By Robert Perkins January 21, 2004

Any analysis of a Presidential candidate should naturally consist of several factors. For example, a candidate’s past sins matter, a little bit, but not nearly as much as his or her enemies characterize, if it’s evident that the candidate had since changed ways. In fact, such a characteristic is very desirable in a potential candidate. A person who has shown that he can repent without waffling has demonstrated, among other things, that he is capable of humility.

His stance on the various issues matter as well, since that will suggest what the candidate will do with proposed laws. But the primary consideration to make regarding the candidates are whether or not he or she will uphold and defend the Constitution of the United States, along with all its amendments. And the only vehicles voters have to take the measure of a Presidential candidate are his behavior as President and his behavior as a candidate for President, or both.

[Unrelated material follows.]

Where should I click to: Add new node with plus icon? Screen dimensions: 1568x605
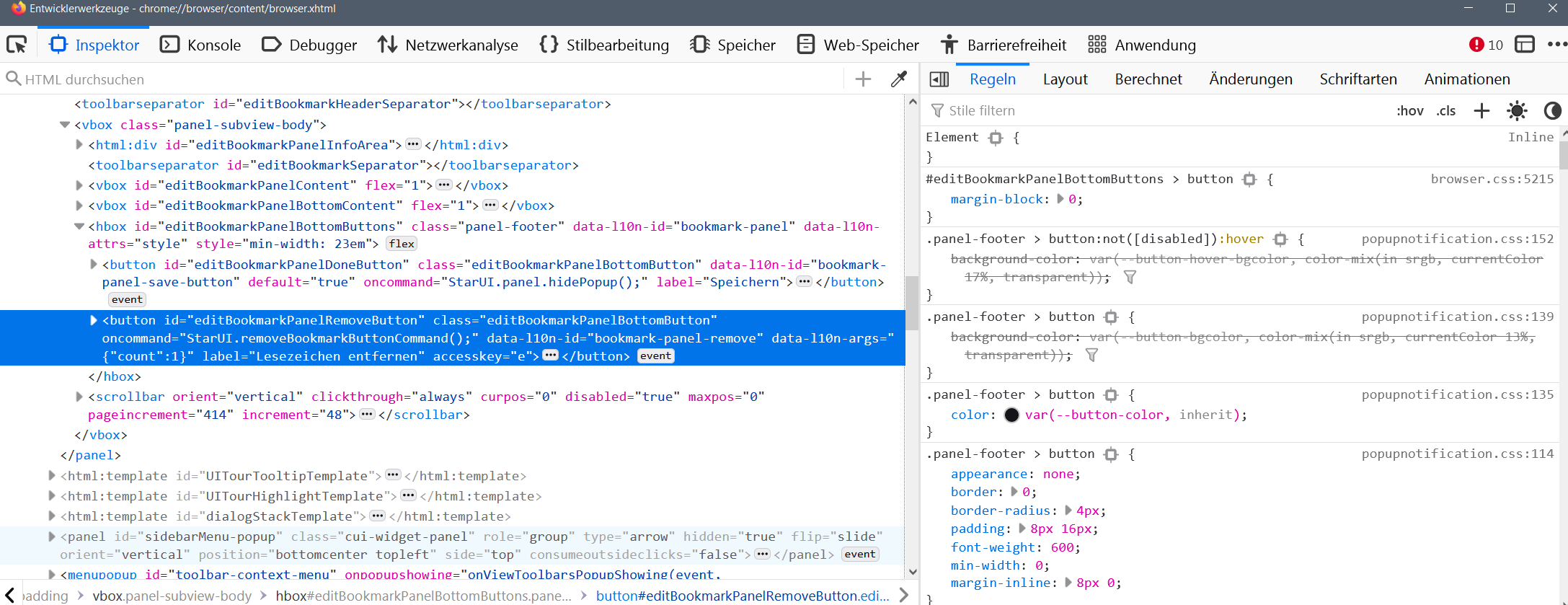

Consider, for example, part of the First Amendment to the Constitution: “Congress shall make no law… abridging the freedom of speech.” George W. Bush’s record on the issues of basic constitutional rights ought to speak for his stance; his administration has a track record of behavior on those issues. For good or ill that record can be examined.

But in the field of Democratic candidates, we have only the things the candidates have said so far. In this context, believe it or not, one of Rush Limbaugh’s recent troubles highlights a very disturbing trait in some of them, for whom Mr. Limbaugh has been a vocal and influential detractor in his popular radio commentaries.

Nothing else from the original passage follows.